Though he has only been on the job for less than two years, Christie’s record has received praise from some Republicans. He has succeeded in capping property taxes, balancing the budget, and rolling back pensions, all top-notch Republican talking points. His no-nonsense rhetoric has also gained praise from the left, especially after he lambasted those who criticized his support of a Muslim judge, Sohail Mohammed, saying “It’s just crazy, and I’m tired of dealing with the crazies. It’s just unnecessary to be accusing this guy of things just because of his religious background.”

Christie’s record has a lot to love, but underneath the veil lies some ugly truths. Under his watchful eye, New Jersey’s unemployment rate has stayed above the national average, recently dropping to 9.4%. In a race focused almost primarily on jobs this is something that Christie would have to fix, and abandoning his post will not do that. Christie has supported the Bowles-Simpson plan, which calls for lowering the nation’s debt in part with increasing tax revenue by closing tax loopholes — a big no-no in the GOP.

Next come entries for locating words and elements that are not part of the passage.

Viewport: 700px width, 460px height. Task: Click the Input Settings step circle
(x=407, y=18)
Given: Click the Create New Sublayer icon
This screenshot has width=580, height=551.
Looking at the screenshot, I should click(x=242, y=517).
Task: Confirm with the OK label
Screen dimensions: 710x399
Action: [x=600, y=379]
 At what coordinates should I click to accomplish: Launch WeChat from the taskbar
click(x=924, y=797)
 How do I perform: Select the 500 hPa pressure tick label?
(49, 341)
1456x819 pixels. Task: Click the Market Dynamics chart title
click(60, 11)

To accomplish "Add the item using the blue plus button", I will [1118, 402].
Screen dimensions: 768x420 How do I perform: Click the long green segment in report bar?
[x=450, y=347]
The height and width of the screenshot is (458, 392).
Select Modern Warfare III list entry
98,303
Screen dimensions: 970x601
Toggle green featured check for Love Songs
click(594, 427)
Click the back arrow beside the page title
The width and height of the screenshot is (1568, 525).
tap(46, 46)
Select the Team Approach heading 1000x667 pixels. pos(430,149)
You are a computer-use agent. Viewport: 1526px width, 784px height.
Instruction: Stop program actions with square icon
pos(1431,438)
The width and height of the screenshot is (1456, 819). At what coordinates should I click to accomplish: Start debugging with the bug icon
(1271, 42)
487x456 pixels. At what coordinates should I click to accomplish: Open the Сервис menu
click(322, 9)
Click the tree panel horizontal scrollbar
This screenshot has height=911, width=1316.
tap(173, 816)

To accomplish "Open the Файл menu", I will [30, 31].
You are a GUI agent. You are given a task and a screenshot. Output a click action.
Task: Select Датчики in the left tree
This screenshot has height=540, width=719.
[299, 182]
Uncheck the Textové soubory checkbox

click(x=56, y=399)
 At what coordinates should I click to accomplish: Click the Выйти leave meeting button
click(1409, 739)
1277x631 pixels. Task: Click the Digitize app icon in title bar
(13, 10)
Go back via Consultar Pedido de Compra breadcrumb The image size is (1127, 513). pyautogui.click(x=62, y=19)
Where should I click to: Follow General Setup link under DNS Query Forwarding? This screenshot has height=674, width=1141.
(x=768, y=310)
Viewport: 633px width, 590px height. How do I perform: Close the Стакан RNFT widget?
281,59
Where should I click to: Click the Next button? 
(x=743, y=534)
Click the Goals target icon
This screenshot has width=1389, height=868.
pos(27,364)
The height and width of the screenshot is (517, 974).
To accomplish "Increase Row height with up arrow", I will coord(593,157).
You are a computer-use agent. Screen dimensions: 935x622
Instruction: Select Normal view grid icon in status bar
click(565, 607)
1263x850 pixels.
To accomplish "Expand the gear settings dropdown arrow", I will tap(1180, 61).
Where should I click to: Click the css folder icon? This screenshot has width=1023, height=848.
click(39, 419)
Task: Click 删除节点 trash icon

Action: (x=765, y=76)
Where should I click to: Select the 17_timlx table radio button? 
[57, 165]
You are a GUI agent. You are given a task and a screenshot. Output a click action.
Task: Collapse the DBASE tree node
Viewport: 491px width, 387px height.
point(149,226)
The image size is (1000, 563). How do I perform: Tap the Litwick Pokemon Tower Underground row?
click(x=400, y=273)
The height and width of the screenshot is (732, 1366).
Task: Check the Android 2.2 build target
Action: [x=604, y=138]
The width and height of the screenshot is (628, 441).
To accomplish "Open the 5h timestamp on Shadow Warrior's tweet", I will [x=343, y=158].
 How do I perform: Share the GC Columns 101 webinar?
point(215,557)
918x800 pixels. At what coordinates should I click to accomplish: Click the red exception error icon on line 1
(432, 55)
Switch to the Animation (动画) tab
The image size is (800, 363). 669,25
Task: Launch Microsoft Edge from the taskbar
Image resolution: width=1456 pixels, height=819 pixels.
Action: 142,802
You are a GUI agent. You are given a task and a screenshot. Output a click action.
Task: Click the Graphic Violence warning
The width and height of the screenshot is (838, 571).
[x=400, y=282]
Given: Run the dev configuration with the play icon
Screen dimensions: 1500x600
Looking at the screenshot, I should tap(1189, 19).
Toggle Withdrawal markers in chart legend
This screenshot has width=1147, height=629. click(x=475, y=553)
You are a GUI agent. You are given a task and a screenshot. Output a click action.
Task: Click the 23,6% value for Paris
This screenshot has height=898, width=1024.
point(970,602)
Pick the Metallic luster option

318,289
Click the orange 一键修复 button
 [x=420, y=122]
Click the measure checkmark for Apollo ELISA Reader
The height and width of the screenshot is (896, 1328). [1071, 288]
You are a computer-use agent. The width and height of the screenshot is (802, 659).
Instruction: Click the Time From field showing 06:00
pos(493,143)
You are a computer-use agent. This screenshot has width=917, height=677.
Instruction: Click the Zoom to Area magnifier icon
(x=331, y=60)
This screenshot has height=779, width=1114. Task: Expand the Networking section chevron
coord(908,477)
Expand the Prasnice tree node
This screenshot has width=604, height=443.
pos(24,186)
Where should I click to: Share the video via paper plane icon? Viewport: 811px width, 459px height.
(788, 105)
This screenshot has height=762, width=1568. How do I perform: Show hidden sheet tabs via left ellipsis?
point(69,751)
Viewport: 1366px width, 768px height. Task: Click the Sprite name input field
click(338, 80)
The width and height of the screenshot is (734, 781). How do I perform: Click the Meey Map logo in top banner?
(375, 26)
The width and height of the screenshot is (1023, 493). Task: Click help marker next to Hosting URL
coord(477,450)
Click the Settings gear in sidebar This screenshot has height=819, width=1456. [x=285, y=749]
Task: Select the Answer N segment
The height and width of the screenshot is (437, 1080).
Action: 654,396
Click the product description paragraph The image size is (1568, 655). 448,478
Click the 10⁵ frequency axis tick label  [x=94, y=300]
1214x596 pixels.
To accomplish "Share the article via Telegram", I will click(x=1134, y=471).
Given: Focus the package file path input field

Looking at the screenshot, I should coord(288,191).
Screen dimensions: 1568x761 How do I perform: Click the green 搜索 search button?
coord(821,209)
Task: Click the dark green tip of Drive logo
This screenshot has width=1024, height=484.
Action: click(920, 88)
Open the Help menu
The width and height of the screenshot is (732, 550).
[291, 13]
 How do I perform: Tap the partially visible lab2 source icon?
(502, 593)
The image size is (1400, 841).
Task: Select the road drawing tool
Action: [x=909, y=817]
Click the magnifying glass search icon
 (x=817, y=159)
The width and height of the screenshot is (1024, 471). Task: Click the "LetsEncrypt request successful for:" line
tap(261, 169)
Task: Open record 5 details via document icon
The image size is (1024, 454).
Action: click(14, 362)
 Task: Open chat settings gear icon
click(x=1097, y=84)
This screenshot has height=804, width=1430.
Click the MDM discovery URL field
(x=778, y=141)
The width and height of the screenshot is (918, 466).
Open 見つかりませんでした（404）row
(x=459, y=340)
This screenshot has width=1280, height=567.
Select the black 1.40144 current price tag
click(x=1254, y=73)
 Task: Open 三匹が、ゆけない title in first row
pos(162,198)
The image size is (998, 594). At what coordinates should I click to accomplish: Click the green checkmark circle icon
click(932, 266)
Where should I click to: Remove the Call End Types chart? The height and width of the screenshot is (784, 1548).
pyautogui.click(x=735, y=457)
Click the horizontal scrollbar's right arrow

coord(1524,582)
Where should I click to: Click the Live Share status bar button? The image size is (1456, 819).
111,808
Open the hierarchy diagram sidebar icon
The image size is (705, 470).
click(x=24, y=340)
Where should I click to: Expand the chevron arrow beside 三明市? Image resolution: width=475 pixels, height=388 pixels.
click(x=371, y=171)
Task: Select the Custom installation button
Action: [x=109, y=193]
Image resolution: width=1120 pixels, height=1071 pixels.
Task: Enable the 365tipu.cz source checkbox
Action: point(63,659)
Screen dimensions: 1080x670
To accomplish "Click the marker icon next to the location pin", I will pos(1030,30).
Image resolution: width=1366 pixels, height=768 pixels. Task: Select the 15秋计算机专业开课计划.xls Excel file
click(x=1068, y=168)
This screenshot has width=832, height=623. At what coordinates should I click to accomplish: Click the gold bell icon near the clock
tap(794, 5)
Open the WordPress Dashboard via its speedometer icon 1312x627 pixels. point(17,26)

Sure, Christie could have been a viable candidate in the 2012 election, but waiting is better. Republican voters are simply looking for the next trendy candidate, and once the initial shine wears off they will begin looking again. Jumping in the race before he is ready will only diminish future chances at making a successful bid for the White House. 

Christie has correctly decided that he needs to finish what he started in New Jersey, and show that he can get people in his state back to work.